We condude that those facts, considered in their totality, do not give rise to reasonable suspicion that defendant was engaged in drug-related criminal activity. As an initial matter, the fact that the vehicle contained two occupants and two cell phones has no bearing on reasonable suspicion. Wells testified at the suppression hearing that those facts were significant to him because, in his “limited experience,” drug traffickers will generally use two people to transport drugs in vehicles and “there will be multiple cell phones in a vehicle.” Wells admitted, however, that he had “seen seizures that had as many as seven people in a vehicle and as little as one person in a vehicle” and that observing multiple people with personal cell phones is common. Put frankly, the presence of two persons and two cell phones in a vehicle is wholly unremarkable.

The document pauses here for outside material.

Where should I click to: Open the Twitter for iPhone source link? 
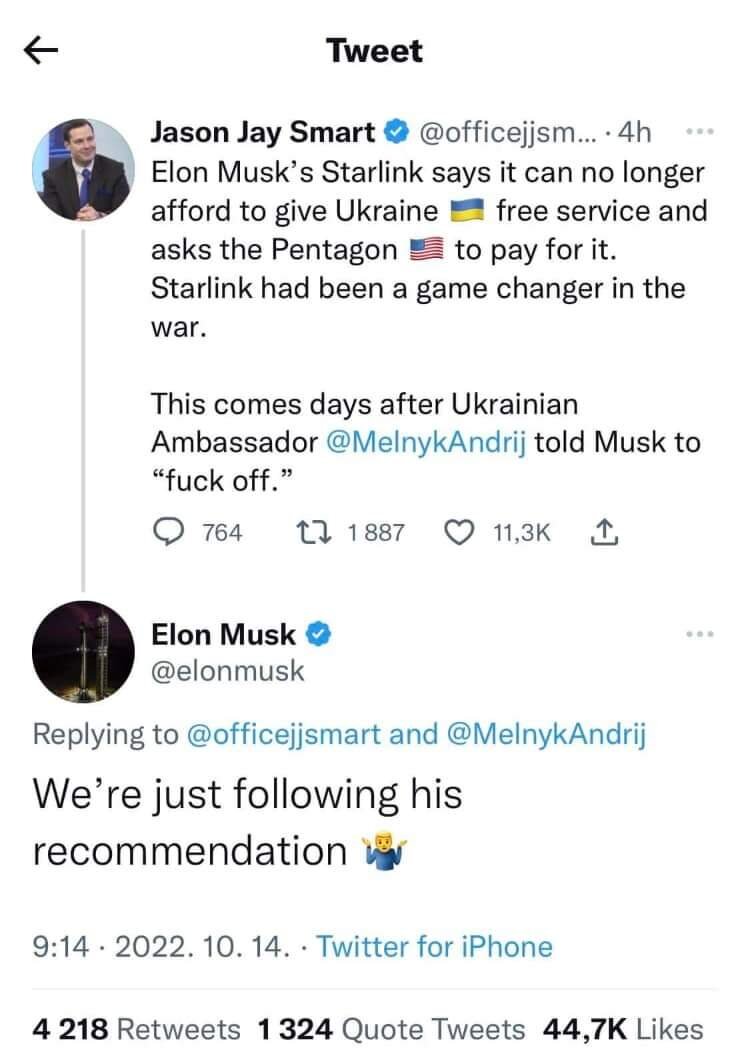434,946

Similarly, we have held that “there is nothing inherently suspicious about * * * being nervous when pulled over by a police officer.” State v. Berry, 232 Or App 612, 618, 222 P3d 758 (2009), rev dismissed, 348 Or 71 (2010). Accordingly, defendant’s nervousness adds little, if any, weight toward reasonable suspicion. See, e.g., State v. Espinoza-Barragan, 253 Or App 743, 753, 293 P3d 1072 (2012) (fact that the defendant was nervous and evasive, considered in combination with other facts, did not give rise to reasonable suspicion); State v. Rutledge, 243 Or App 603, 610, 260 P3d 532 (2011) (same); State v. Juarez-Godinez, 135 Or App 591, 606-07, 900 P2d 1044 (1995), aff'd on other grounds, 326 Or 1, 942 P2d 772 (1997) (same).

The same is true of the fact that the vehicle was registered to a third party. As to that indicator, Wells testified that “illegal narcotics are generally transported in a third-party vehicle that does not belong to any of the occupants inside the vehicle.” We have held, however, that a third-party registration, combined with similar testimony from a police officer, carries “little weight” in establishing reasonable suspicion. Maciel, 254 Or App at 539; see also Juarez-Godinez, 135 Or App at 606-07 (fact that the defendant was driving a car registered to a third party, considered in combination with other facts, did not give rise to reasonable suspicion).

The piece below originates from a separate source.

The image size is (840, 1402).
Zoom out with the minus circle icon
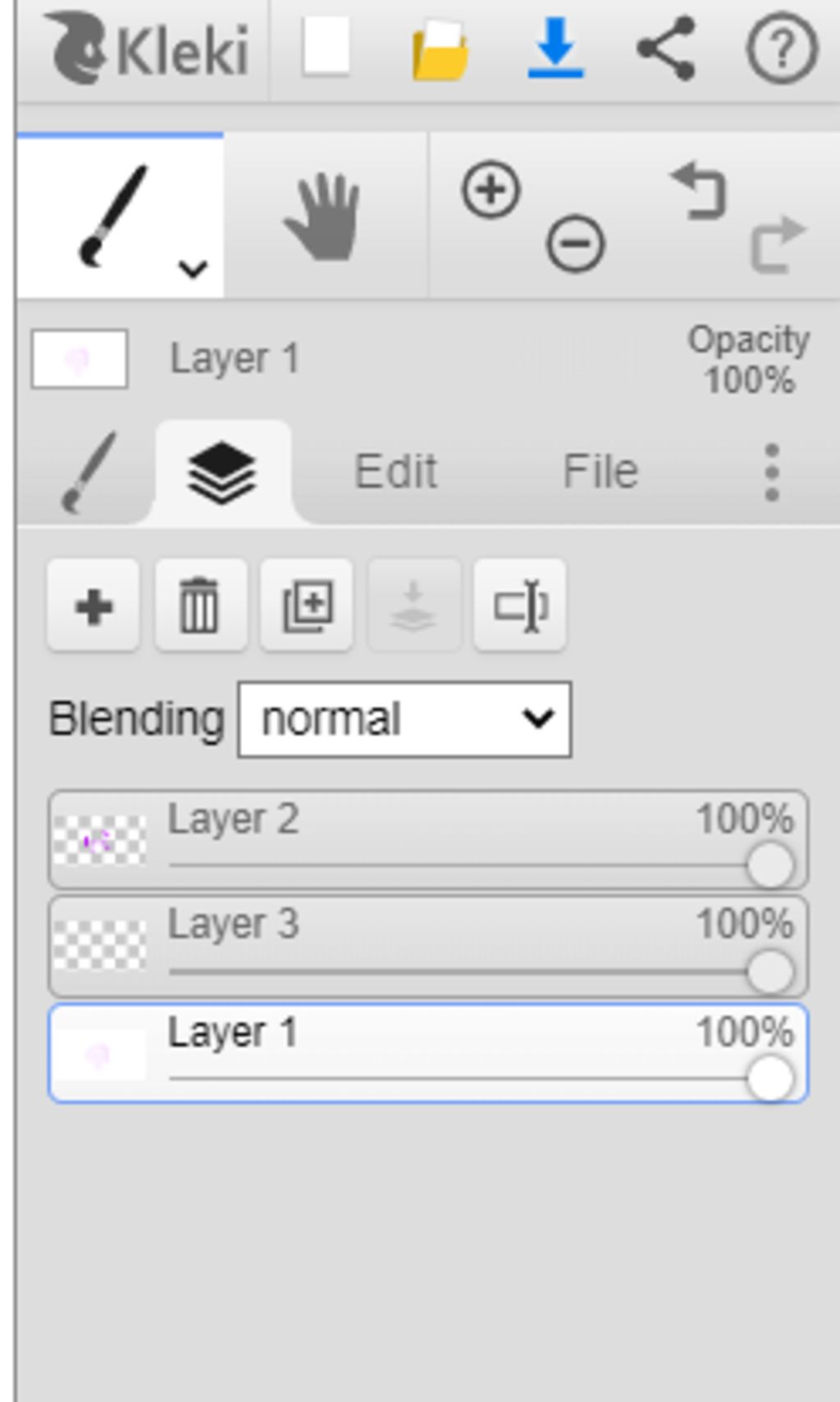click(576, 244)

As to the facts indicating that defendant was traveling a long distance — the California license plates, northbound direction of travel, and defendant’s statement that he and Fonseca were traveling from Sacramento to Portland to visit defendant’s uncle — Wells testified that they were significant in combination with his observation that the vehicle contained no luggage. Specifically, he testified that drug traffickers “don’t like to have any down time, so generally it’s just a round trip. They’ll go from point A to point B without stopping to sleep, and there is no, really, need for any extra clothes or toiletries if that’s the case, just one round trip.”

We have held that the absence of luggage in a vehicle is of no consequence where the luggage may have been stored out of plain view. Maciel, 254 Or App at 538; see also Juarez-Godinez, 135 Or App at 607 (“The lack of visible luggage also adds nothing, because, with three adults riding in the vehicle, any luggage would likely have been placed in the trunk.”). Here, Wells testified that he examined the vehicle as he approached it from the rear, but it is unclear from the record whether the vehicle contained compartments that could have shielded personal belongings from view. See Espinoza-Barragan, 253 Or App at 752 (“An officer cannot conclude that a driver is not carrying any luggage if the officer does not, or cannot, look into places in the driver’s vehicle that are likely to hold luggage.”). In any event, as we recently noted, “even if defendant was not carrying luggage, that fact is one that we and the Supreme Court have considered, in combination with other facts, in similar cases and concluded that the officer did not have reasonable suspicion of drug activity.” Id.; see also State v. Dominguez-Martinez, 321 Or 206, 213 n 6, 895 P2d 306 (1995) (facts, including the “type of vehicle; California plates; travel from California to Washington; young, Hispanic men; and lack of luggage,” did not give rise to reasonable suspicion of drug-related criminal activity).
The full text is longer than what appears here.